## [Assignment]
Of all the entries below, only the lines from the one with "データに関して (377, 1299)" up to and including the one with "Maj 2009 (253, 1847)" are to be duplicated exactly.

─── Material for this exercise ───

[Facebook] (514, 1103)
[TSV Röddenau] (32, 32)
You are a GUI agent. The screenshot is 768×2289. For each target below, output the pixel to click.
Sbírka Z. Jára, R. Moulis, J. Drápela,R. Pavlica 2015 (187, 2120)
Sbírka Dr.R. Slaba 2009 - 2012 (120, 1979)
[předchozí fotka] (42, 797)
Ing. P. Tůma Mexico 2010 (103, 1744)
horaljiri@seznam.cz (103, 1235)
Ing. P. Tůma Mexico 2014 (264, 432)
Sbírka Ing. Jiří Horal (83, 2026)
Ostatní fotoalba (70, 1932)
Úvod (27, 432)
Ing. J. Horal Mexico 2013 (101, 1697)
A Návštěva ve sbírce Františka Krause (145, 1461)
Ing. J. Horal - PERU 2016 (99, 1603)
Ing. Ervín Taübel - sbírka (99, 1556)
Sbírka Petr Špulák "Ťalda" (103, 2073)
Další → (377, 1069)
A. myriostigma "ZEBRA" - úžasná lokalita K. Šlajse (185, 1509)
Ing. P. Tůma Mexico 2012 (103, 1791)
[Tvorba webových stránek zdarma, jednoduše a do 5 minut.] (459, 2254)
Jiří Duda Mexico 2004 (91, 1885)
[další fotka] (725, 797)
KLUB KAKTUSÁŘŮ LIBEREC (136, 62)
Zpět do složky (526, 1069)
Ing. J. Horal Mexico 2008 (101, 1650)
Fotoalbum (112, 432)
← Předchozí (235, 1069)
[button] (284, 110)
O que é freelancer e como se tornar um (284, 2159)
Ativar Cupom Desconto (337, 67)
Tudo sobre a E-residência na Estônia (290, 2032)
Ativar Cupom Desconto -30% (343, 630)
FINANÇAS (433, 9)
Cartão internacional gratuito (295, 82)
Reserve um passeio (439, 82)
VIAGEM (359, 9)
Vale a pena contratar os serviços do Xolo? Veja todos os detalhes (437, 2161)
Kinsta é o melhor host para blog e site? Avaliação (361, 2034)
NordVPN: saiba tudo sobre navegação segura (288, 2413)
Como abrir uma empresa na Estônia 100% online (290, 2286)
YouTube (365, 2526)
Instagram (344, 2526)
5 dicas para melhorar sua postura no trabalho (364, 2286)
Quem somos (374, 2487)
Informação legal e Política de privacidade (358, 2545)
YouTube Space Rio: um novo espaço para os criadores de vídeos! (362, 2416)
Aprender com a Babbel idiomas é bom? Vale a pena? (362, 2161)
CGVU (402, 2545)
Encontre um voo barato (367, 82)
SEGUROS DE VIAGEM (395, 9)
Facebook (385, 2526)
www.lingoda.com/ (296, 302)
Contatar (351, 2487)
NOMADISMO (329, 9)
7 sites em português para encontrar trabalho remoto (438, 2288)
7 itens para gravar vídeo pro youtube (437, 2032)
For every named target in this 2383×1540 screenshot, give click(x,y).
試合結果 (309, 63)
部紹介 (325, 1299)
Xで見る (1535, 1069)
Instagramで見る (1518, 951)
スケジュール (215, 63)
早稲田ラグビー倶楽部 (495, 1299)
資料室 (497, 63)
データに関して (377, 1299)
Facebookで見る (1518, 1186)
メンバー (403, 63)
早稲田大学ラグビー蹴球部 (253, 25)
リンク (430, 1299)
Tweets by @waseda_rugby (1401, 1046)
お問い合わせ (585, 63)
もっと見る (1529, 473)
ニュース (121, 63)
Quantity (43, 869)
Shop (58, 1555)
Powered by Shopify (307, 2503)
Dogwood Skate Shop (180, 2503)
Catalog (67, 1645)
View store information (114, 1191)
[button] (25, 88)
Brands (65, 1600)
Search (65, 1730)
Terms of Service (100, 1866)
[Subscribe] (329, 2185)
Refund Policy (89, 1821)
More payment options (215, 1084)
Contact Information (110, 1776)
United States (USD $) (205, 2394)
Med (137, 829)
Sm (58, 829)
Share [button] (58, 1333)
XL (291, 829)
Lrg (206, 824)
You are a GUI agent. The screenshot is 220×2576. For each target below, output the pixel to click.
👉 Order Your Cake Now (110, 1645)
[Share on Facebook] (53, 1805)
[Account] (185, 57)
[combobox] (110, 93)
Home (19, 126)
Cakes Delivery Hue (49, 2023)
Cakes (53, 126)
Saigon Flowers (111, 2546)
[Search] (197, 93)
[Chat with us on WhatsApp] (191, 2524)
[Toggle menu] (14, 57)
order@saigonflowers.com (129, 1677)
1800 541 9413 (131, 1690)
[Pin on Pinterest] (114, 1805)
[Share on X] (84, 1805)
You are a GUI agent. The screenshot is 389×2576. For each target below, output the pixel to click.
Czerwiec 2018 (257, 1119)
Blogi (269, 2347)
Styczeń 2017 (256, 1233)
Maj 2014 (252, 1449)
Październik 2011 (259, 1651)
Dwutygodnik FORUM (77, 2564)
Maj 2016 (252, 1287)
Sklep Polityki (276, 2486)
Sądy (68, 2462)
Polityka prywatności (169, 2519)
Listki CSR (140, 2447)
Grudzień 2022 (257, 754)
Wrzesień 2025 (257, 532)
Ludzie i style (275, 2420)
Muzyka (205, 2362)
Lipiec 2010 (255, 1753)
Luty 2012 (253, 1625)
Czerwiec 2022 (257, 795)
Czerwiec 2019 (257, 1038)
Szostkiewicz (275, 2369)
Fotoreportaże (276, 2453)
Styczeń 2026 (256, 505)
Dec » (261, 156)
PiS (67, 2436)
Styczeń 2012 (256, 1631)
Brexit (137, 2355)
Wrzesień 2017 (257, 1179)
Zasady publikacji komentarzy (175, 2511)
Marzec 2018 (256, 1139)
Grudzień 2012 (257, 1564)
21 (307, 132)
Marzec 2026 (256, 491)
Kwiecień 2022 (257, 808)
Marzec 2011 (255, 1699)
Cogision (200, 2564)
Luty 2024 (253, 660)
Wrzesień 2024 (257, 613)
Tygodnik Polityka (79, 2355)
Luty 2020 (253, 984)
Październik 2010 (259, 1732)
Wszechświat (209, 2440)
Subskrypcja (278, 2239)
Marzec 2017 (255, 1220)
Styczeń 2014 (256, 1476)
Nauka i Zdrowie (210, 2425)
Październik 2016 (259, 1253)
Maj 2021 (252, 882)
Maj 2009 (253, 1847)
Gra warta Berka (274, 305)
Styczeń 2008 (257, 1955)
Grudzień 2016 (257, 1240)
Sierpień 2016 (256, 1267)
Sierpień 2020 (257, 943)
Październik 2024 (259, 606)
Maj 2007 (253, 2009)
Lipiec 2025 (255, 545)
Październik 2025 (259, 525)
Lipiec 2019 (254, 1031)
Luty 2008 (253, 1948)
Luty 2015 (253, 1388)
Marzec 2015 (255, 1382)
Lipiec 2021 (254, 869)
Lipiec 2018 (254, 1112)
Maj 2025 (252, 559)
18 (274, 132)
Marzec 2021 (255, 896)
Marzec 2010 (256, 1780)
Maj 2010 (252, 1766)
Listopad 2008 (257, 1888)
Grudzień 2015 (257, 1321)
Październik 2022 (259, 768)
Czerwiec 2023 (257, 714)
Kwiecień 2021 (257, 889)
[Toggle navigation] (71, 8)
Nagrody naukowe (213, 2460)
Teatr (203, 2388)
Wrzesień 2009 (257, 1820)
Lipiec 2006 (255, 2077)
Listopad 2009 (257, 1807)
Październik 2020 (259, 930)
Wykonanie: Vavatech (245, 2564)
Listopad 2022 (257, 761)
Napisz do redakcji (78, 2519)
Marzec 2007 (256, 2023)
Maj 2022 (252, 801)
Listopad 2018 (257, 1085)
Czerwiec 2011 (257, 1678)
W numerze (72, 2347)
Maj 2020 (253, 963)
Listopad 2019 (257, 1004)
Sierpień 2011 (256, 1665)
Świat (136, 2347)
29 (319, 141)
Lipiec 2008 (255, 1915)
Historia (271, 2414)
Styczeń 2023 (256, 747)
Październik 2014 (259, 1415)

───

## [Response to the task]
データに関して (377, 1299)
Facebookで見る (1518, 1186)
メンバー (403, 63)
早稲田大学ラグビー蹴球部 (253, 25)
リンク (430, 1299)
Tweets by @waseda_rugby (1401, 1046)
お問い合わせ (585, 63)
もっと見る (1529, 473)
ニュース (121, 63)
Quantity (43, 869)
Shop (58, 1555)
Powered by Shopify (307, 2503)
Dogwood Skate Shop (180, 2503)
Catalog (67, 1645)
View store information (114, 1191)
[button] (25, 88)
Brands (65, 1600)
Search (65, 1730)
Terms of Service (100, 1866)
[Subscribe] (329, 2185)
Refund Policy (89, 1821)
More payment options (215, 1084)
Contact Information (110, 1776)
United States (USD $) (205, 2394)
Med (137, 829)
Sm (58, 829)
Share [button] (58, 1333)
XL (291, 829)
Lrg (206, 824)
You are a GUI agent. The screenshot is 220×2576. For each target below, output the pixel to click.
👉 Order Your Cake Now (110, 1645)
[Share on Facebook] (53, 1805)
[Account] (185, 57)
[combobox] (110, 93)
Home (19, 126)
Cakes Delivery Hue (49, 2023)
Cakes (53, 126)
Saigon Flowers (111, 2546)
[Search] (197, 93)
[Chat with us on WhatsApp] (191, 2524)
[Toggle menu] (14, 57)
order@saigonflowers.com (129, 1677)
1800 541 9413 (131, 1690)
[Pin on Pinterest] (114, 1805)
[Share on X] (84, 1805)
You are a GUI agent. The screenshot is 389×2576. For each target below, output the pixel to click.
Czerwiec 2018 (257, 1119)
Blogi (269, 2347)
Styczeń 2017 (256, 1233)
Maj 2014 (252, 1449)
Październik 2011 (259, 1651)
Dwutygodnik FORUM (77, 2564)
Maj 2016 (252, 1287)
Sklep Polityki (276, 2486)
Sądy (68, 2462)
Polityka prywatności (169, 2519)
Listki CSR (140, 2447)
Grudzień 2022 (257, 754)
Wrzesień 2025 (257, 532)
Ludzie i style (275, 2420)
Muzyka (205, 2362)
Lipiec 2010 (255, 1753)
Luty 2012 (253, 1625)
Czerwiec 2022 (257, 795)
Czerwiec 2019 (257, 1038)
Szostkiewicz (275, 2369)
Fotoreportaże (276, 2453)
Styczeń 2026 (256, 505)
Dec » (261, 156)
PiS (67, 2436)
Styczeń 2012 (256, 1631)
Brexit (137, 2355)
Wrzesień 2017 (257, 1179)
Zasady publikacji komentarzy (175, 2511)
Marzec 2018 (256, 1139)
Grudzień 2012 (257, 1564)
21 (307, 132)
Marzec 2026 (256, 491)
Kwiecień 2022 (257, 808)
Marzec 2011 (255, 1699)
Cogision (200, 2564)
Luty 2024 (253, 660)
Wrzesień 2024 (257, 613)
Tygodnik Polityka (79, 2355)
Luty 2020 (253, 984)
Październik 2010 (259, 1732)
Wszechświat (209, 2440)
Subskrypcja (278, 2239)
Marzec 2017 (255, 1220)
Styczeń 2014 (256, 1476)
Nauka i Zdrowie (210, 2425)
Październik 2016 (259, 1253)
Maj 2021 (252, 882)
Maj 2009 (253, 1847)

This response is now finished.